We looked for screening parameters in the peripheral blood that could be used as indicators for performing LP in patients with late latent syphilis or syphilis of unknown duration. A recent study by Marra et al. indicated that higher titres of the non-treponemal specific Rapid plasma Reaginin (RPR) could increase the likelihood for a positive CSF-VDRL (17). In our patients, a negative blood-VDRL was 100% sensitive for excluding neurosyphilis in our patients (Table III). Increasing the cut-off to 1:2 increased the specificity while still remaining at 100% sensitivity. Higher titres decreased the sensitivity. Due to the limited sample size, however, our study might be under-powered to find patients with a positive blood-TPHA, a negative blood-VDRL while still suffering from asymptomatic neurosyphilis. Therefore, we suggest to rely on a completely negative blood-VDRL as criterion for not performing LP in insecure cases and not on a titre <1:4 as suggested by our data.

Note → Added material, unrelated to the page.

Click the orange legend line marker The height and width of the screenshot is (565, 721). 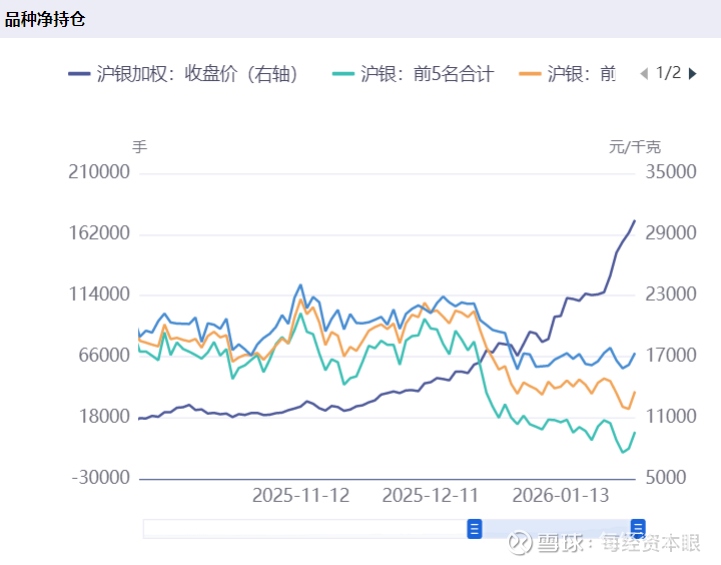coord(531,74)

According to the CDC guidelines, in patients with late latent syphilis of unknown duration, one of the indications for LP is a serum anti-treponemal antibody titre ≥1:32 (9). Marra et al. (17) found an RPR titre of ≥1:32 to increase the probability for neurosyphilis 5-fold. We observed 3 patients without clinical symptoms but CSF-findings compatible with asymptomatic neurosyphilis with lower serum VDRL titres (Table II #7, #13, #15).
Our findings were valid for both HIV-positive and HIV-negative patients, although significances were lower in the HIV-positive cohort due to the smaller number of patients. There were relatively more HIV- positive patients who had undergone LP and did not meet the serological criteria of neurosyphilis compared to the HIV-negative cohort (29.3% vs. 16.3%, Table I). The reason is that LP is frequently performed in HIV-positive patients because of neurological complications related to various infections (e.g. cerebral toxoplasmosis) and STD-treatment guidelines requires LP regardless of the syphilis stage and activity (5, 6).
In summary, we suggest that in patients with a reactive TPHA but a negative VDRL from the peripheral blood, LP for the exclusion of neurosyphilis in late latent syphilis is not recommended. This is true for HIV-negative as well as HIV-positive patients.
ACKNOWLEDGEMENTS
Source of financial support: none
We are indebted to Petra Gross and Elzbieta Motuk for their laboratory work and their help in establishing the patient database. We thank Professor Georg Stingl for carefully reading the manuscript.